» Data entries:
|---|
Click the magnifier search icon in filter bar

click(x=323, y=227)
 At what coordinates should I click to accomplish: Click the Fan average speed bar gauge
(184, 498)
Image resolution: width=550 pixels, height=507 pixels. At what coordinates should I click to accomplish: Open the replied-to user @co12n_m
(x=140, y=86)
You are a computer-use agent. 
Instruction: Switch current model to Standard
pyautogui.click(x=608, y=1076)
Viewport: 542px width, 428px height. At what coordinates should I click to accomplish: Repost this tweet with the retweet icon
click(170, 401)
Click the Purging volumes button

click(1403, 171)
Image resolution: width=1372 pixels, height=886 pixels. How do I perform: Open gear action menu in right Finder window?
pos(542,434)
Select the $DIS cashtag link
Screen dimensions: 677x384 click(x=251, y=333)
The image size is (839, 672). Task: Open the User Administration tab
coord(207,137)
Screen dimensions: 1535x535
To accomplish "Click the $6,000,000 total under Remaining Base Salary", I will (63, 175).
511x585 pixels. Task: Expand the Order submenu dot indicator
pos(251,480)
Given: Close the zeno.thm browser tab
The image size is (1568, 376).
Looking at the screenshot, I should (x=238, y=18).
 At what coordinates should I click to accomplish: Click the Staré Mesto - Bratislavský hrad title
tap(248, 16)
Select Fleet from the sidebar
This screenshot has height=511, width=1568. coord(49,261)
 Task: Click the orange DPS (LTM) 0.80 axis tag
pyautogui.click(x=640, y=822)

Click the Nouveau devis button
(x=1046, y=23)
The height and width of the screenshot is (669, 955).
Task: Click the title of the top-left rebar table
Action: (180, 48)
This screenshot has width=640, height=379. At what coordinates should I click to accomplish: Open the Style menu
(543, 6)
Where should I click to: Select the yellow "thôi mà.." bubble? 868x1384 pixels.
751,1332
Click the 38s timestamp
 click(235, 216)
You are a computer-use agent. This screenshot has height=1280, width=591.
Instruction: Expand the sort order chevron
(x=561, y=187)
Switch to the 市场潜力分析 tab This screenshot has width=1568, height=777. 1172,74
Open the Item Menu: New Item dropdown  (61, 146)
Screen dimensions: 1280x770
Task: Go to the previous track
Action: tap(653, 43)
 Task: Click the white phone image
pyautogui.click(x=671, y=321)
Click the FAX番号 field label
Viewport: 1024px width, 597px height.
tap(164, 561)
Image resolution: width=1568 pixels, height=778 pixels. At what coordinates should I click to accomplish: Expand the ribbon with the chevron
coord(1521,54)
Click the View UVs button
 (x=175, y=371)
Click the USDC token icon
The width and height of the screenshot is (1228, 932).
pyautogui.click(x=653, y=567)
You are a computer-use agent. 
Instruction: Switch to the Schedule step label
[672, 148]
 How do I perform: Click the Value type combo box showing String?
|---|
» Task prompt: Which lines of the items above contain the word "with"? Pick out and copy each one, treating case as significant.

» Answer to the exercise:
Viewport: 542px width, 428px height. At what coordinates should I click to accomplish: Repost this tweet with the retweet icon
Image resolution: width=1568 pixels, height=778 pixels. At what coordinates should I click to accomplish: Expand the ribbon with the chevron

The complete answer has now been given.